What felt like musty and frumpy (pleated plaid skirts, muted colours, red wine, Dark Academia) just three months ago has reappeared, repackaged and polished to appear shiny and new, to kick-start the new season, even though Autumn/Winter ready to wear -fashion almost never manages to completely surprise. À propos, this year the queens of true reinvention find themselves in the holistic wellness aisle.
For the Rihannas, Hailey Biebers, Miranda Kerrs, Jessica Albas and other celebrity kids of this world, launching makeup- and skincare lines makes sense: concealers and body glitter are easy sells. Then there’s the Kardashian clan, who also have an unspecified number of skincare and cosmetics lines to their name – all of it, of course, selling like hot cakes: According to an L.A.-based plastic surgeon to the stars, Mr Colby Smith, Kim Kardashian West is the “patient zero” for Instagram Face. (“Ultimately, the goal is always to look like Kim,” he said.) Kardashian West, who has inspired countless cosmetically altered doppelgängers, insists that she hasn’t had major plastic surgery; according to her, it’s all just Botox, fillers, and makeup. But she also hasn’t tried to hide how her appearance has changed. In 2015, she published a coffee-table book of selfies, called “Selfish,” which begins when she is beautiful the way a human is beautiful and ends when she’s beautiful in the manner of a computer animation.*
Then there’s the middle aged crowd with existing pedigrees and enough disposable income to take a measured, calculated dip into the over-saturated Goop-pool of holistic wellness just to see if there’s still space for another product line to float. Just in the past year Jennifer Aniston (hair products), Courtney Cox (house cleaning products) and Garance Doré (French pharmacy inspired skincare products) have entered the market.
(Full disclosure, I have not tried their products, which I’m sure are all excellent. I have nothing against products – I love me as much product as possible. It’s just sometimes reading their PR-interviews… what’s so wrong with just being the face of a brand?
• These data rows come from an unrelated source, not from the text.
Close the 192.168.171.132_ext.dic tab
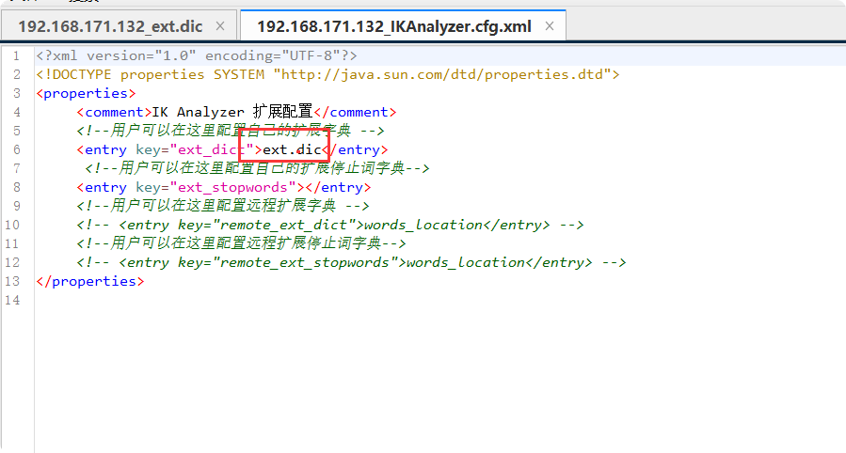846x453 pixels. coord(220,26)
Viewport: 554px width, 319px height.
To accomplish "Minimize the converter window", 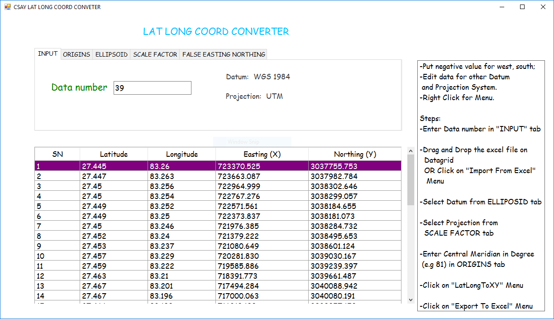I will tap(501, 7).
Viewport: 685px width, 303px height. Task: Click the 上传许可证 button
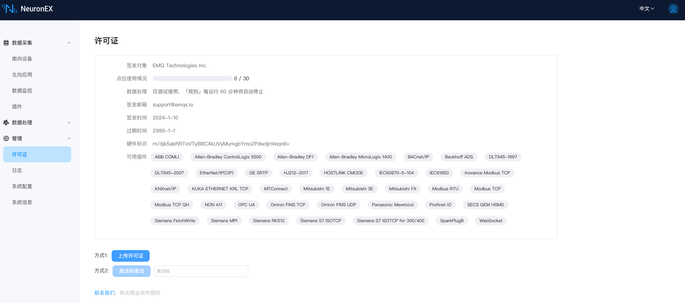131,256
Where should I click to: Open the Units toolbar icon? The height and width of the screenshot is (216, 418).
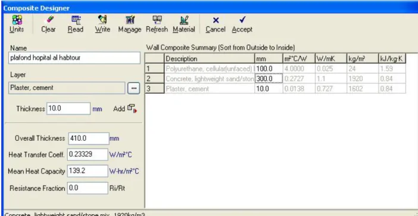pyautogui.click(x=17, y=20)
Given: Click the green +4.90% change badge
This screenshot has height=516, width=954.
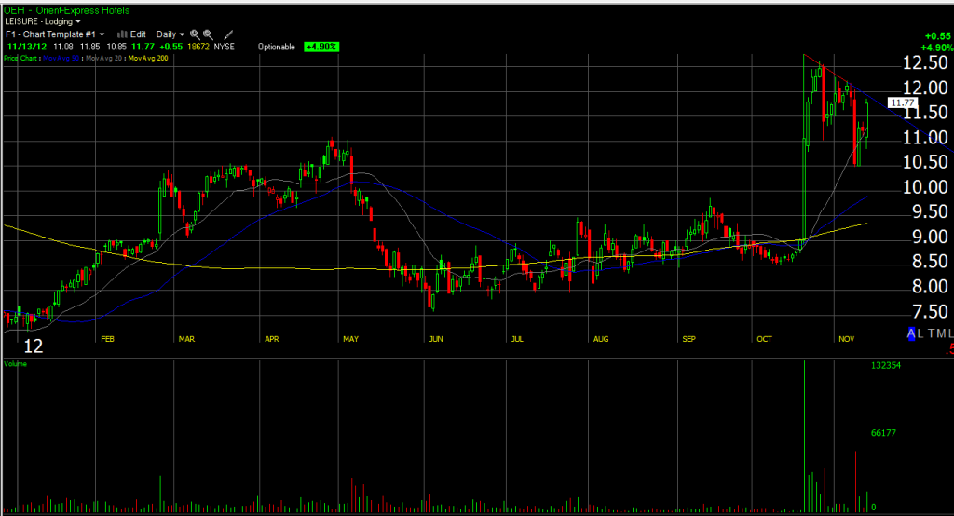Looking at the screenshot, I should point(320,46).
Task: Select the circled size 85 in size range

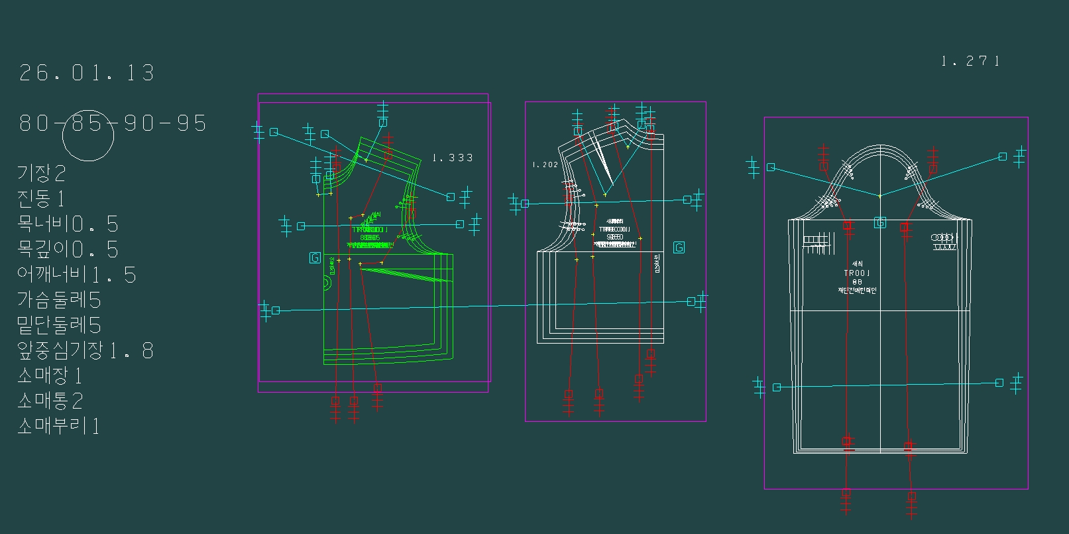Action: click(87, 124)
Isabella Rossellini has been a fabulous Lancôme-face for decades, and not once have I had to read a puff piece where she’s going out of her way trying to convince the world how she’s been “involved in every step of the production process” (Of course you have, darling.)
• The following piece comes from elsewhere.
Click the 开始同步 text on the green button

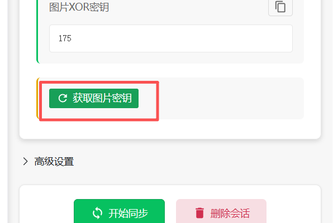129,214
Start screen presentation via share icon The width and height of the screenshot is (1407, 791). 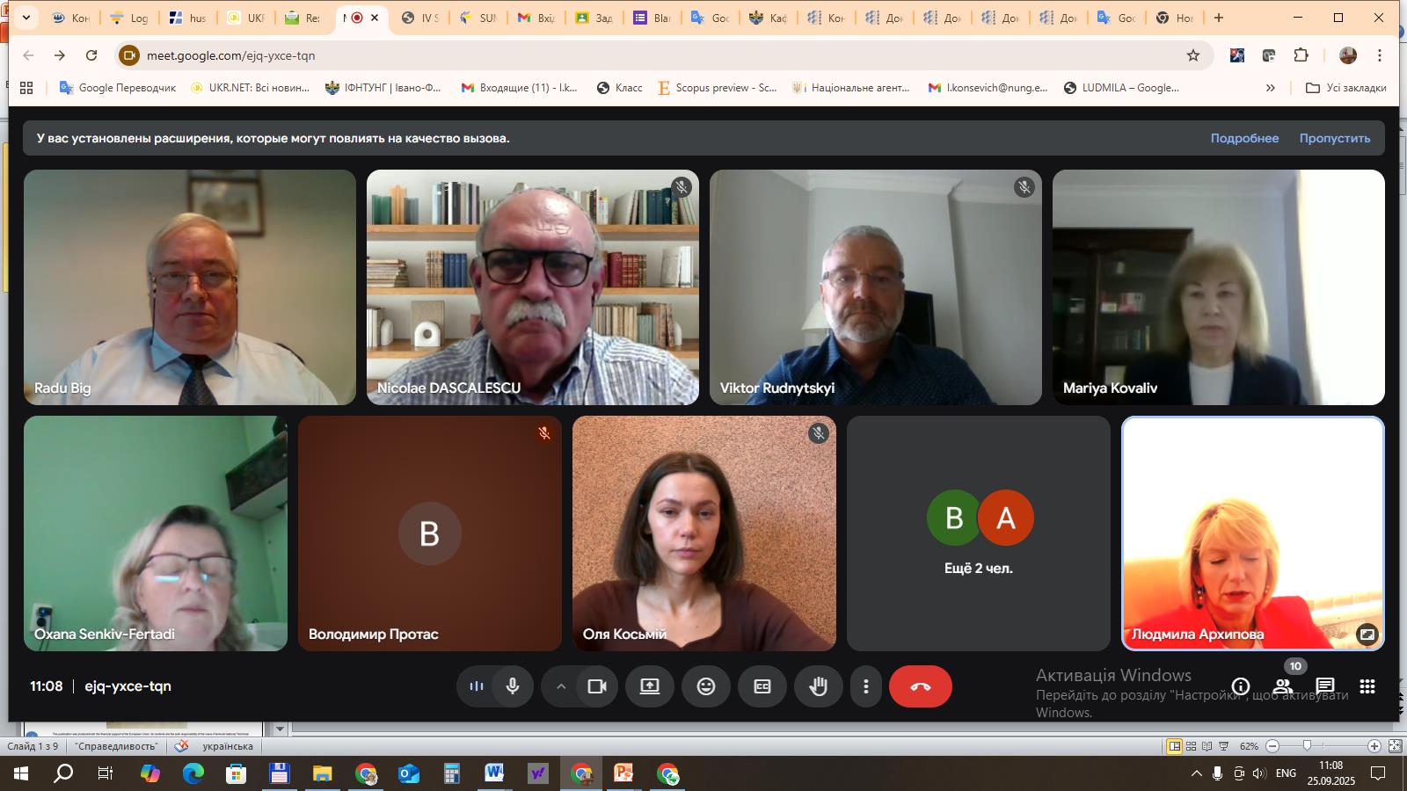point(649,686)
Enter Stella McCartney, who as a child used to swim in the lochs of Scottish Kintyre (admittedly a lovely spot) and, I don’t know, then hired French perfumer Francis Kurkdjian to recreate the smell of the moors and lochs and turned it into a “99% natural” holistic skincare line Stella, comprising of three products. Only three, because unlike me, she “doesn’t have the time or the desire to be that person who has 700,000 products in my bathroom” (WSJ 25/8/22). The products are gender neutral as is a must these days, and have been tested notably by McCartney’s teenage children and her father, Paul McCartney.
Stella-line’s main selling point, that the octogenarian McCartney is a convert, really spoke to me. See, I have, for some time already, felt physically and mentally like a 80-year old seen it all – male rockstar who just wants everybody to chill.
By the time you’re reading this, taking a 5-minute shower will cost €595, which is also the price of a McCartney’s oversize cotton shirt. Offering a Paul-approved cleanser at €60 to ever-impoverishing consumers is therefore a good strategy to stay relevant.
But. I have saved the very bestest for last. Not only is she the newly minted UK’s creative director for Diet Coke (obviously Diet Coke, for she did once say nothing tastes as good as skinny feels), but Kate Moss is also behind Cosmoss, self-care created for life’s modern journeys, drawing on her extraordinary experiences, launching next Thursday. I love this so much already, for if there’s one celebrity not known for her holistic wellness journey, it quite probably is Kate Moss. She was the embodiment of the Nineties’ excesses. Sure, we can all scrub up, as did the members of her Primrose Hill Set who spent most of the 90s inebriated, coked up or in rehab.
It says on the brand’s instagram that Moss has transformed gradually and privately, so I probably shouldn’t judge the circadian cycles-embracing Ritual of Dawn that holistically supports body, mind and soul just yet. I don’t know about Moss’ transformation, and also I have no idea what circadian cycles are. But as this post is about reinventions for the new season, I shall give her the benefit of the doubt. After all, even the Belgian Stromae sings how “il n’y a que Kate Moss qui est éternelle”.
So yes, crowded times in the Gwyneth-pool this autumn. Given that Paul McCartney is already a confessed skincare aficionado, I really do see only one person to fill the remaining gap in the holistic wellness market: Keith Richards. Whatever skincare products he should decide to launch in the name of rejuvenating the body and mind, drawing on his extraordinary experiences, I am willing to skip a shower or two to purchase.